Interviews & Profiles

A life dedicated to affordable housing

Valerie White, senior executive director of LISC-NY, reflects on her long career and taking on her current role just weeks after the COVID-19 shutdown began.

Valerie White is senior executive director of LISC-NY.

Valerie White is senior executive director of LISC-NY. Image courtesy of LISC-NY

Valerie White for more than three decades has worked in the public, private and nonprofit sectors, focusing on either bringing investment into public housing or economic and workforce development to underserved communities while addressing systemic barriers that often prevented them from being built up.

White began her career with the New York City Housing Authority followed by some time on Wall Street at Standard & Poor’s Global. She would then work with military housing for nearly twenty years before taking an early, but short-lived retirement, which she left to work for the Brooklyn Navy Yard where she and the rest of the executive team brought in Wegmans supermarket and a food hall in The Yard industrial park. She also worked on re-establishing The Yard’s connection with the community. Following that, she worked for the Cuomo administration as both the executive vice president at Empire State Development and executive director of the New York State Division of Minority and Women’s Business Development. 

Among her greatest challenges was working for the Local Iniatives Support Corporation’s New York City chapter in April 2020, mere weeks after the COVID-19 pandemic shutdown began. White had to work with a team she would not see in person for many months. She now is the senior executive director of LISC New York statewide.

Despite the pandemic, White forged ahead to continue building up the urban communities she knew had the potential and opportunity to be developed and invested in. This included analyzing credit, working with investors both nationally and globally, navigating the politics of community development, and establishing affordable housing in an increasingly expensive city. White spoke to New York Nonprofit Media about her work building up as many urban communities.

This interview has been edited for length and clarity.

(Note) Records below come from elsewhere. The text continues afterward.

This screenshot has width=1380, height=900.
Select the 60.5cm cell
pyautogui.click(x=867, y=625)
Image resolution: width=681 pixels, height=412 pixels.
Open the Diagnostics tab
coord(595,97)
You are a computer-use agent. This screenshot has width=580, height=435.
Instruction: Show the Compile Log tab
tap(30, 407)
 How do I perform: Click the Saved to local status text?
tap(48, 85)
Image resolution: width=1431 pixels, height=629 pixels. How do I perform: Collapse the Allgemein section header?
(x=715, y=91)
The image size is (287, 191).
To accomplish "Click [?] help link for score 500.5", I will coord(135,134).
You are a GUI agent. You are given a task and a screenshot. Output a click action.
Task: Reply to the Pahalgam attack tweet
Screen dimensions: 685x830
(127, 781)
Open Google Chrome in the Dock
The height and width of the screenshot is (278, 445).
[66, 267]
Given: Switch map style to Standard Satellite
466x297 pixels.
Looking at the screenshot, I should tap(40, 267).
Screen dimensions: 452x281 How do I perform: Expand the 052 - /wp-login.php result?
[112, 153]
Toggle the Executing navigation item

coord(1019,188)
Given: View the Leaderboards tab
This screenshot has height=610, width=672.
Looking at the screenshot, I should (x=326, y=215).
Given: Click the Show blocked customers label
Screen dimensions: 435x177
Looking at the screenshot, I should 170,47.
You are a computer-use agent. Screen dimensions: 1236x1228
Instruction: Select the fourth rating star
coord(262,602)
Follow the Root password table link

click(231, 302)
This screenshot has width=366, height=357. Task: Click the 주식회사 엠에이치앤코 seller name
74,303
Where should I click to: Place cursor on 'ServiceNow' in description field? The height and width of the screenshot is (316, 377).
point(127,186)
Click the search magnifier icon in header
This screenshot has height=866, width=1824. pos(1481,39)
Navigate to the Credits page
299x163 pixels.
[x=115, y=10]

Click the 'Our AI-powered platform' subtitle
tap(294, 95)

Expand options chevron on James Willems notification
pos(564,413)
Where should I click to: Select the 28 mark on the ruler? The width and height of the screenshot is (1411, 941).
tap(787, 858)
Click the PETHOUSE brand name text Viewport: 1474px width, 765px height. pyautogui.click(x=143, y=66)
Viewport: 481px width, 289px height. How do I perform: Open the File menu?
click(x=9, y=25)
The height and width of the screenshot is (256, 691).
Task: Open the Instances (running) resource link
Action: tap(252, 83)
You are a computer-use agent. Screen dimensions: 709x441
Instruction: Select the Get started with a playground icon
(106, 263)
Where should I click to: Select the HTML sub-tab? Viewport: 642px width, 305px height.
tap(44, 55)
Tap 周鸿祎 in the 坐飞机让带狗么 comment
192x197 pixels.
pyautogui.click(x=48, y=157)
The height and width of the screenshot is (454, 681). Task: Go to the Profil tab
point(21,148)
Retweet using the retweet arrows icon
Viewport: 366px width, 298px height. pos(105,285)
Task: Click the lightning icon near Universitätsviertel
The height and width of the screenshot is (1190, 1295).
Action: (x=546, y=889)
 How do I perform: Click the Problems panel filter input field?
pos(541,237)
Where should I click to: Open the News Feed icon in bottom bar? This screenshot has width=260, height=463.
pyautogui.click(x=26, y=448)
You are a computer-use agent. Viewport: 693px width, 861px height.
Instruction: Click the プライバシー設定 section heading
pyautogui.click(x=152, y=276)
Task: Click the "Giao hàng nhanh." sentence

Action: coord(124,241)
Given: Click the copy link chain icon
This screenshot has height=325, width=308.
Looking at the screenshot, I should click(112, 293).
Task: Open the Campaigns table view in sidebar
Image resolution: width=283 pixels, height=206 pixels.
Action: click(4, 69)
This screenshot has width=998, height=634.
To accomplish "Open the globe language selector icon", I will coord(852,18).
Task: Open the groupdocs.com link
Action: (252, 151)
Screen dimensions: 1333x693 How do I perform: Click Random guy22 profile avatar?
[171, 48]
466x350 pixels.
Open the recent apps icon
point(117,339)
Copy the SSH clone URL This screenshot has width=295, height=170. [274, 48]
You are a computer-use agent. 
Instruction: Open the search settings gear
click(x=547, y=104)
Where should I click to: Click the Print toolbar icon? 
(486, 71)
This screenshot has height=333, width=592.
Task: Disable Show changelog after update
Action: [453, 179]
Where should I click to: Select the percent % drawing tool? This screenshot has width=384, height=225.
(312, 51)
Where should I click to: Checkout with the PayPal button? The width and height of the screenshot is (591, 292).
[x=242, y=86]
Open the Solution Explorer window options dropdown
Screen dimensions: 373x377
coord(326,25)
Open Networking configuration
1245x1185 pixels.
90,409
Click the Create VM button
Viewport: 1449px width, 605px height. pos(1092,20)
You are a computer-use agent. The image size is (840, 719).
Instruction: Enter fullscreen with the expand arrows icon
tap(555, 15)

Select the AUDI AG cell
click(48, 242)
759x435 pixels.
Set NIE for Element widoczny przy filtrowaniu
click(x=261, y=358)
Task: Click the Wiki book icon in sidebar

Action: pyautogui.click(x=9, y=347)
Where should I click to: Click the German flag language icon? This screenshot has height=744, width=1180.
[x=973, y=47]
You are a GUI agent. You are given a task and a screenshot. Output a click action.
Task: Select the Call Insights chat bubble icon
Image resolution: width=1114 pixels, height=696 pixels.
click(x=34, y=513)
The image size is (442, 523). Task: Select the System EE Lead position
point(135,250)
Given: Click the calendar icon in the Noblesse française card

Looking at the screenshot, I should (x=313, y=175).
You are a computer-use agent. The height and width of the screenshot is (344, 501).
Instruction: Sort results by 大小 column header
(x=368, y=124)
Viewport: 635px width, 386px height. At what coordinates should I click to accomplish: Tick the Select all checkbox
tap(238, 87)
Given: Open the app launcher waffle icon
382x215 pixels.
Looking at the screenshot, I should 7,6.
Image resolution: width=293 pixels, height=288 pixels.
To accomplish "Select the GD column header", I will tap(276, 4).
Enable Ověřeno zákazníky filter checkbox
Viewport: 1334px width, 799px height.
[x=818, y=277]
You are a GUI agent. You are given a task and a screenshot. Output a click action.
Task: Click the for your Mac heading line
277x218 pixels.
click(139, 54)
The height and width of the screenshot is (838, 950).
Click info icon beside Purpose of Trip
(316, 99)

How did you get this position at LISC-NY?LISC is an investor for the Navy Yard, and they know how to get the investors and the capital needed. When the job became available, I just threw my hat in. 

And you were hired one month after the pandemic began?I resigned on March 9th but I stayed on an additional four weeks with the state. LISC understood the importance because they were also deep in it. It was a very, very interesting time. And the murder of George Floyd had a horrific impact on these communities, it all happened very quickly, real quick. It was a bit stressful starting a new job with no meeting of the team. We just mobilized quickly; we just had to go. It was a year and a half before meeting anyone in-person. 

It sounds like you had your hands full during the pandemic. How did you get through it?We were so focused on providing services. We worked with those facing rent insecurity and mortgage insecurity. We were giving out grants to support small businesses. We had to cross pollinate our capital and human capital to work on affordable housing at this point. But mostly, it was the housing and helping people through that difficult time.

What is your proudest moment working to secure affordable housing? And developing affordable housing?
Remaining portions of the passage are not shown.